Imagine you have $9,500 in credit card debt at a 22 percent APR, and you currently pay $425 per month. With this rate and amount of debt, your current trajectory requires you to make 30 more months of payments. You would also fork over $2,836 in interest over that time period.
Now, imagine you found a balance transfer credit card that gives you an introductory 0 percent APR for 20 billing cycles in exchange for a 3 percent balance transfer fee. By transferring all your debt to this card, you would start the debt repayment process off with a balance of $9,785 (your original balance plus the 3 percent fee).
If you were able to bump your monthly payment up to $489 per month, you could become entirely debt-free within 20 billing cycles without paying a dime in interest. At the same $425 monthly payment, however, it would take you a little over 23 months to pay off your debt, and you would pay interest on the small remaining balance for the last three months of the process.
Either way, your savings could add up to thousands of dollars with a balance transfer card. If you’re curious how much you might be able to save considering your debts and interest rates, try out Bankrate’s balance transfer calculator.
How to pick a balance transfer card
Balance transfer credit cards all work differently, with some offering rewards and others focusing on helping consumers out of debt. You’ll also notice that some balance transfer credit cards extend an intro 0 percent APR to purchases—a perk that can be useful if you have a large purchase coming up and want to pay it down over time.
Before you choose a balance transfer card, you need to think about different components that can affect your bottom line. Here are some of the main considerations you’ll want to keep in mind.
- Decide if earning rewards is important to you. Some cards with balance transfer offers also let you earn cash back on purchases, making the card valuable long after the balance transfer period is over. But it’s rare to find a card with both an ultra-long balance transfer offer and rewards, so decide which is most important to you.

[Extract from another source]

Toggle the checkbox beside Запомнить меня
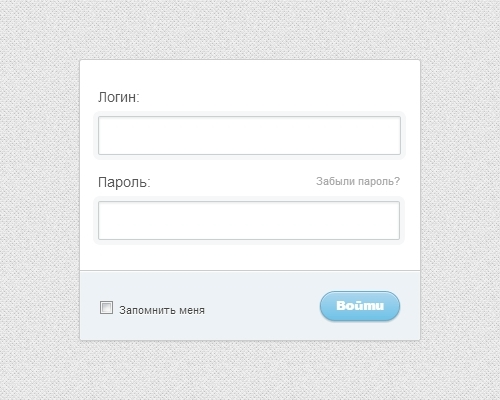Viewport: 500px width, 400px height. (x=106, y=307)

- Compare introductory balance transfer offers. Ideally, you’ll pick a credit card that gives you enough time to pay off the high-interest debts you currently have.
- Look for a card with a 3 percent balance transfer fee. There are some balance transfer cards charge a 5 percent balance transfer fee, but the best offers come with a 3 percent fee (with a minimum charge of $5). By choosing a card with a lower balance transfer fee, you can minimize the costs involved in debt consolidation.
- Compare fees and interest rates. While most balance transfer cards come with no annual fee, you should make sure to compare other fees and interest rates charged once your introductory period ends.
- Choose a new card issuer. Most card issuers don’t let you transfer debts from one of their products to another. With that in mind, someone who has credit card debt with Citi would want to do a balance transfer with another issuer, like Chase or Discover.
The bottom line
Balance transfer credit cards are back in full force. The right card for you depends on how much debt you have and how long you need to pay it off. Make sure to compare balance transfer offers based on their cardholder benefits, introductory rates and other features to find the right fit.